━━━━━ DATA UNDER STUDY ━━━━━

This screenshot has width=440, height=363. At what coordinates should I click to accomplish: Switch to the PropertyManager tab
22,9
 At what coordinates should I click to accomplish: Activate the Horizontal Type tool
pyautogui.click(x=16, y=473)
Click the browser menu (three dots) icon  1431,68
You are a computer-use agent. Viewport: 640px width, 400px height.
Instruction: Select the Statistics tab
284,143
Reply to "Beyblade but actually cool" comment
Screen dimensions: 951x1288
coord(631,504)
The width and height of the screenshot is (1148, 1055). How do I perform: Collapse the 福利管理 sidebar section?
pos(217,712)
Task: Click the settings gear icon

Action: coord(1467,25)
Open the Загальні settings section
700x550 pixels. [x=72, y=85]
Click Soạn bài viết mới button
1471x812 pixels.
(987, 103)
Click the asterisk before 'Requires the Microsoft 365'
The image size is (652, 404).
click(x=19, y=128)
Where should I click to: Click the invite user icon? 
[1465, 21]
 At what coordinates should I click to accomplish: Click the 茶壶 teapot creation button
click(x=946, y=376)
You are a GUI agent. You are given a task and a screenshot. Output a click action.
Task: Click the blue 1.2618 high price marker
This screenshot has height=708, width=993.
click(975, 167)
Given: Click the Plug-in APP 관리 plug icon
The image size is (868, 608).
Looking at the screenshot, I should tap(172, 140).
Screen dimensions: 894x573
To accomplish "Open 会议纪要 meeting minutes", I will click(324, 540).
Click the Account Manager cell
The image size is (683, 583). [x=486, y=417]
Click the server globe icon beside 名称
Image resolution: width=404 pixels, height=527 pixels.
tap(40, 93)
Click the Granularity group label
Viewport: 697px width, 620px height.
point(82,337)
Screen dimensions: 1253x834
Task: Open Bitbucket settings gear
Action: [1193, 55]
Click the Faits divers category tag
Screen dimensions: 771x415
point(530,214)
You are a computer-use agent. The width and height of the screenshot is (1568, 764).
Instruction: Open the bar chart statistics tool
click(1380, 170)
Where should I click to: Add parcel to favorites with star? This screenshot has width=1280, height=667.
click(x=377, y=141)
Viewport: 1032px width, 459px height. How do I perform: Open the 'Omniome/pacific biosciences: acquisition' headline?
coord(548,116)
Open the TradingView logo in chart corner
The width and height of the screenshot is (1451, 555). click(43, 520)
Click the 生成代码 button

━━━━━

EXERCISE DETAILS: Please print all the data again exactly as given.

SOLUTION TO THE PROBLEM:
This screenshot has width=440, height=363. At what coordinates should I click to accomplish: Switch to the PropertyManager tab
22,9
 At what coordinates should I click to accomplish: Activate the Horizontal Type tool
pyautogui.click(x=16, y=473)
Click the browser menu (three dots) icon  1431,68
You are a computer-use agent. Viewport: 640px width, 400px height.
Instruction: Select the Statistics tab
284,143
Reply to "Beyblade but actually cool" comment
Screen dimensions: 951x1288
coord(631,504)
The width and height of the screenshot is (1148, 1055). How do I perform: Collapse the 福利管理 sidebar section?
pos(217,712)
Task: Click the settings gear icon

Action: coord(1467,25)
Open the Загальні settings section
700x550 pixels. [x=72, y=85]
Click Soạn bài viết mới button
1471x812 pixels.
(987, 103)
Click the asterisk before 'Requires the Microsoft 365'
The image size is (652, 404).
click(x=19, y=128)
Where should I click to: Click the invite user icon? 
[1465, 21]
 At what coordinates should I click to accomplish: Click the 茶壶 teapot creation button
click(x=946, y=376)
You are a GUI agent. You are given a task and a screenshot. Output a click action.
Task: Click the blue 1.2618 high price marker
This screenshot has height=708, width=993.
click(975, 167)
Given: Click the Plug-in APP 관리 plug icon
The image size is (868, 608).
Looking at the screenshot, I should tap(172, 140).
Screen dimensions: 894x573
To accomplish "Open 会议纪要 meeting minutes", I will click(324, 540).
Click the Account Manager cell
The image size is (683, 583). [x=486, y=417]
Click the server globe icon beside 名称
Image resolution: width=404 pixels, height=527 pixels.
tap(40, 93)
Click the Granularity group label
Viewport: 697px width, 620px height.
point(82,337)
Screen dimensions: 1253x834
Task: Open Bitbucket settings gear
Action: [1193, 55]
Click the Faits divers category tag
Screen dimensions: 771x415
point(530,214)
You are a computer-use agent. The width and height of the screenshot is (1568, 764).
Instruction: Open the bar chart statistics tool
click(1380, 170)
Where should I click to: Add parcel to favorites with star? This screenshot has width=1280, height=667.
click(x=377, y=141)
Viewport: 1032px width, 459px height. How do I perform: Open the 'Omniome/pacific biosciences: acquisition' headline?
coord(548,116)
Open the TradingView logo in chart corner
The width and height of the screenshot is (1451, 555). click(43, 520)
Click the 生成代码 button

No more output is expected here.